# YOUR TASK
Identify every line in the listing below that contains the string "screenshot", and reproduce each such line in full.

---------- EXTRACTED RECORDS ----------

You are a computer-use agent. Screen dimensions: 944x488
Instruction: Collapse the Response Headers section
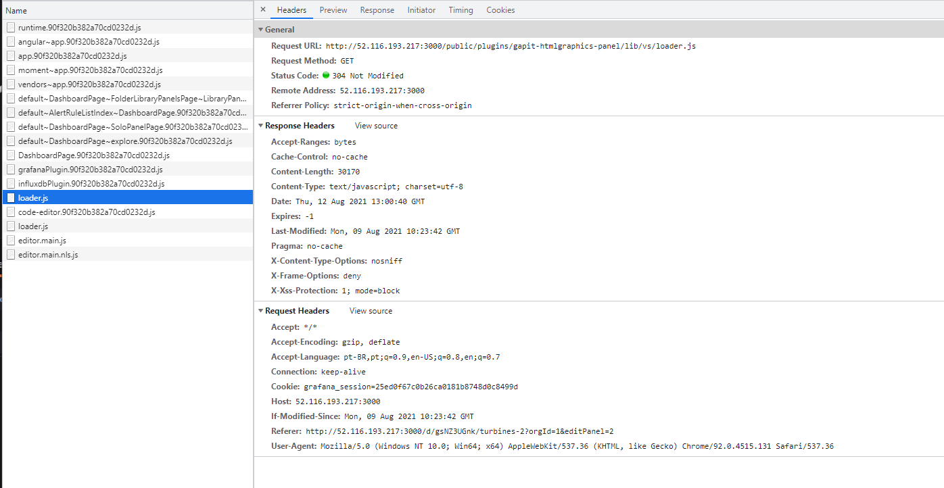[x=260, y=125]

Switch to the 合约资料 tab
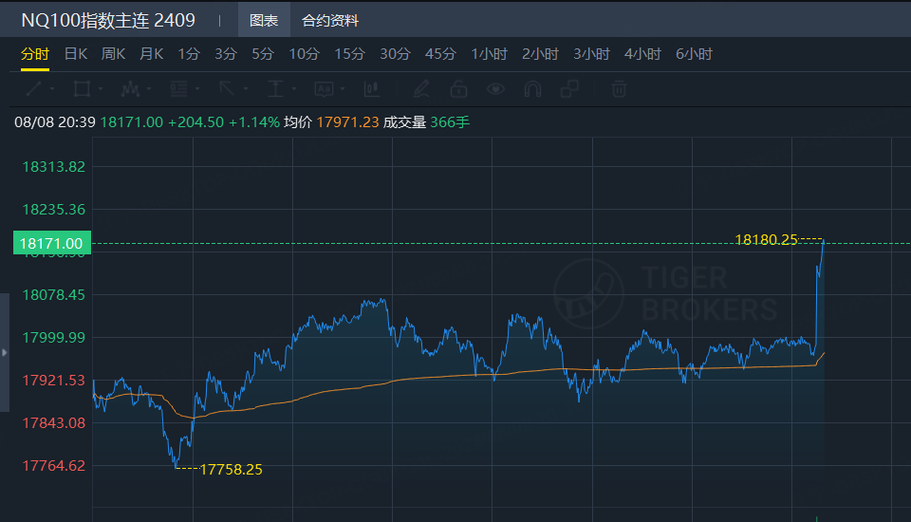[x=330, y=20]
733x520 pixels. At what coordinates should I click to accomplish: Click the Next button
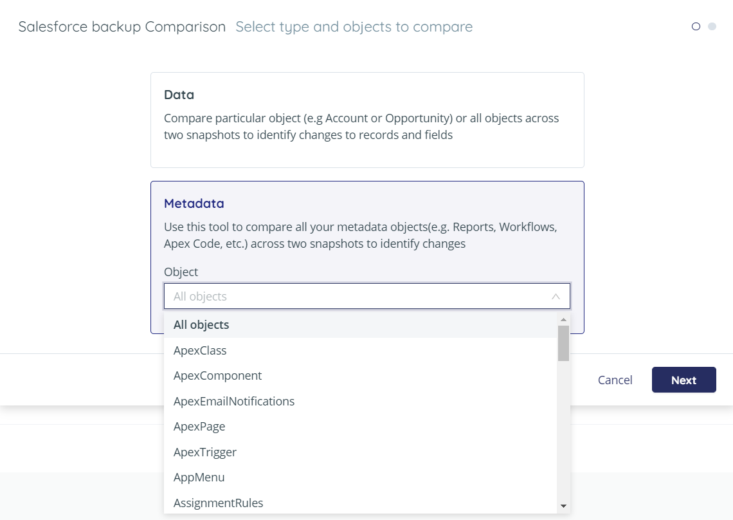[683, 380]
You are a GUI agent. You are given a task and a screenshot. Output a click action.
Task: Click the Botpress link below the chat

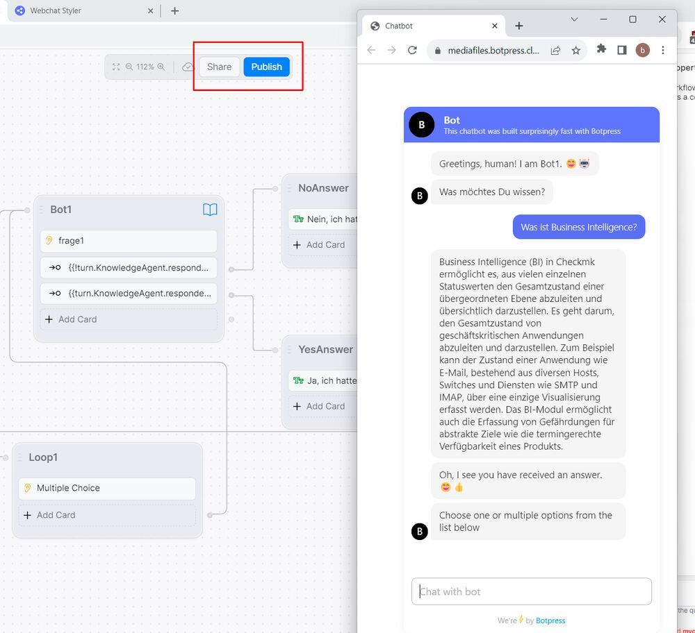pos(550,620)
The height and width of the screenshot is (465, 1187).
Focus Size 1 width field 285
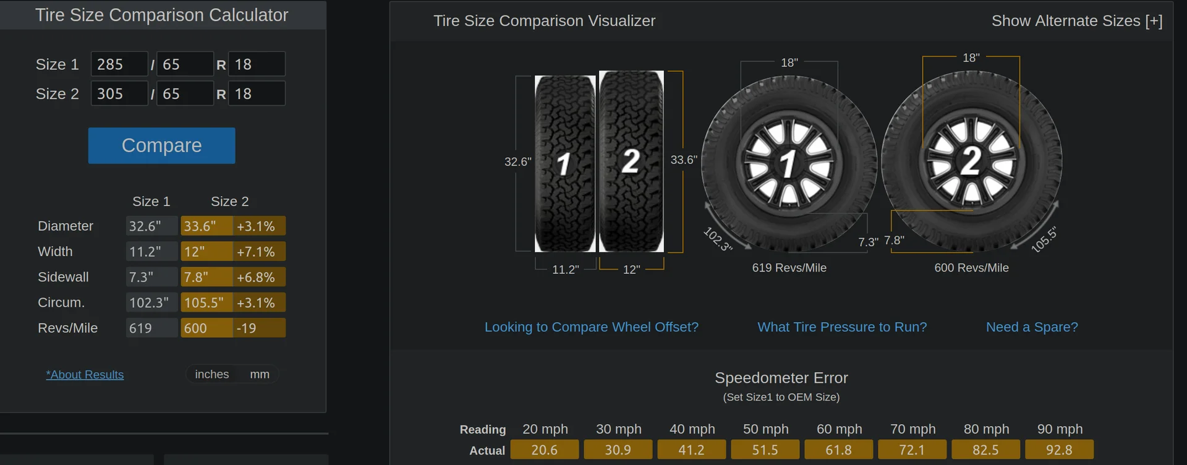pyautogui.click(x=119, y=64)
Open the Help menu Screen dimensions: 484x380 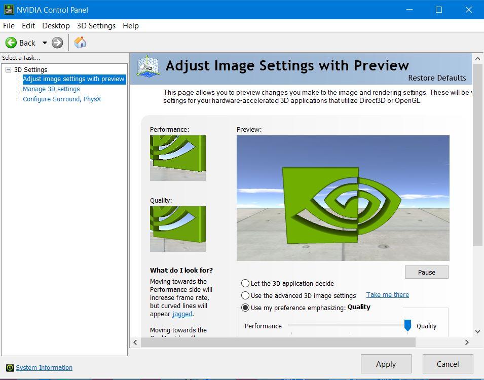pos(131,25)
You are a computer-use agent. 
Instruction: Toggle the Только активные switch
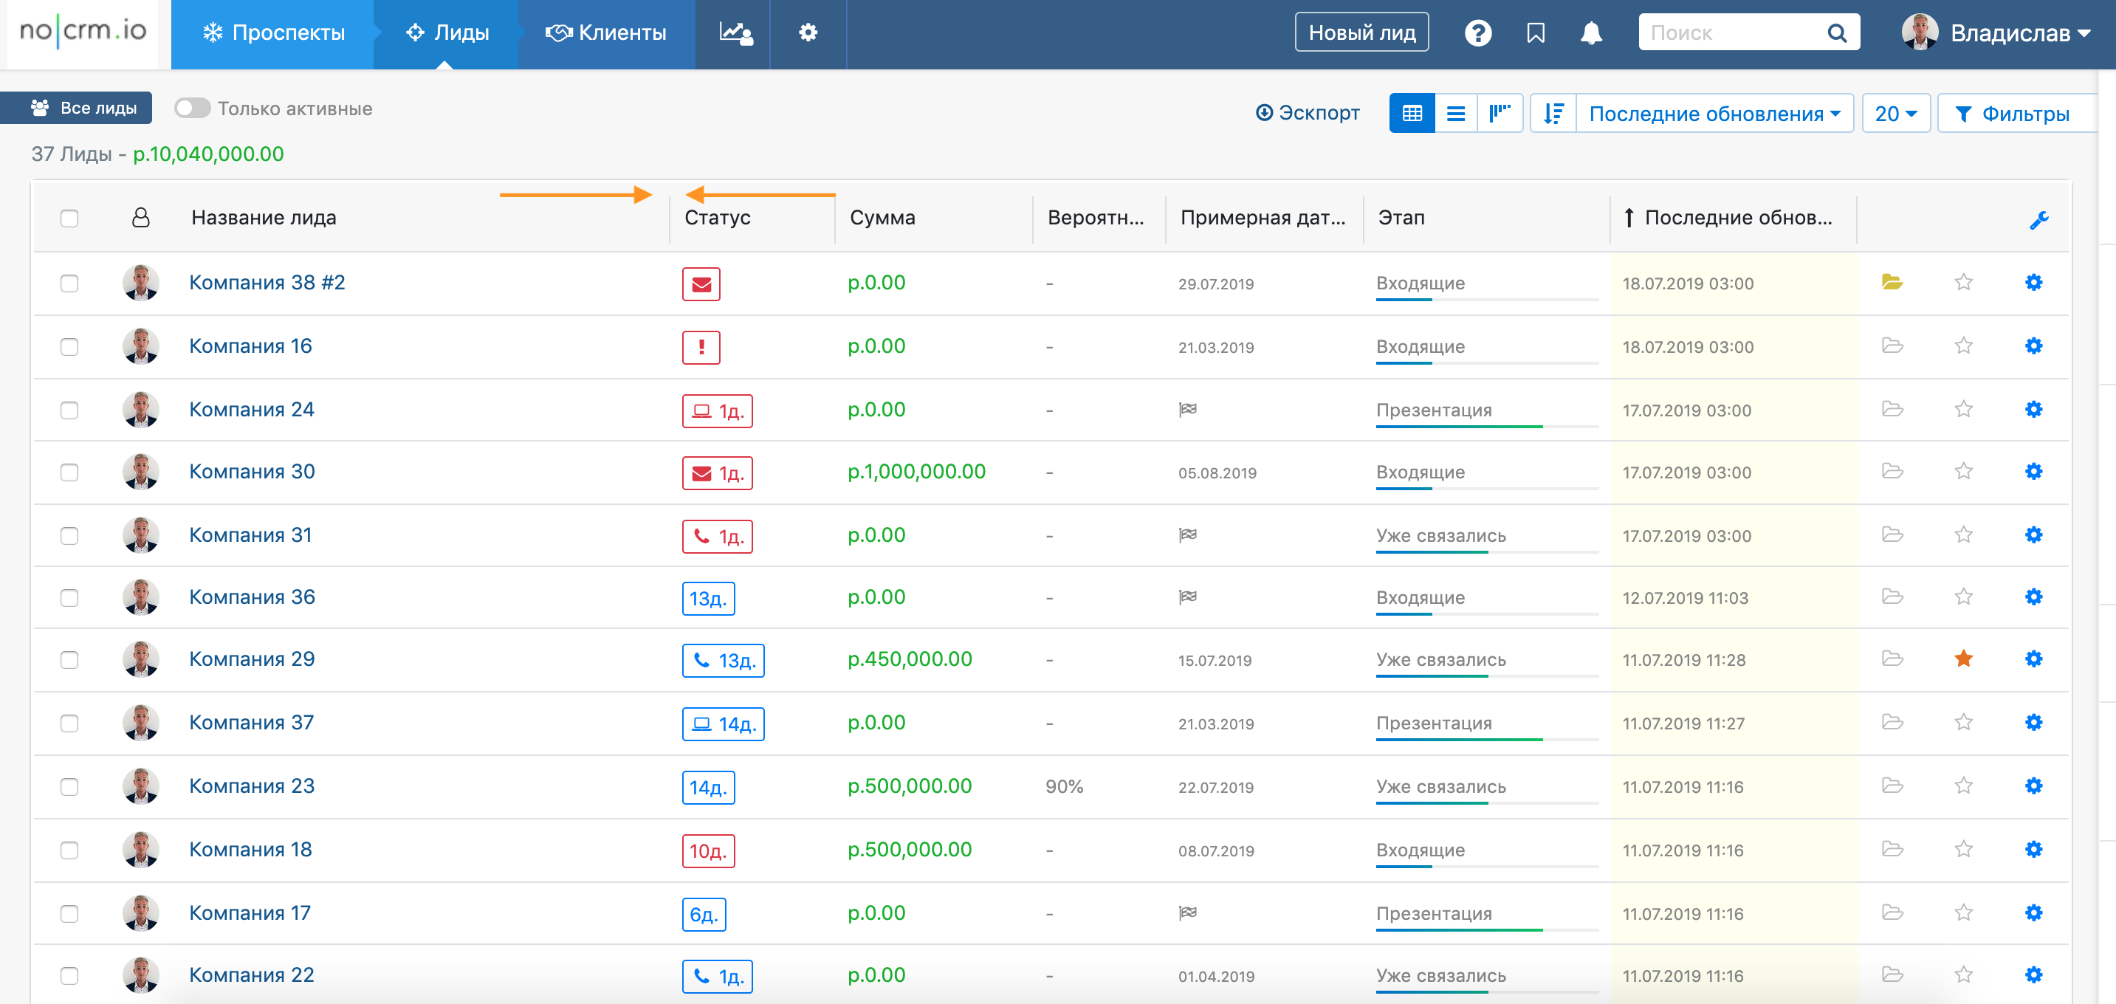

----------

# PROBLEM SOLUTION
You are a GUI agent. You are given a task and a screenshot. Output a click action.
The height and width of the screenshot is (465, 1187).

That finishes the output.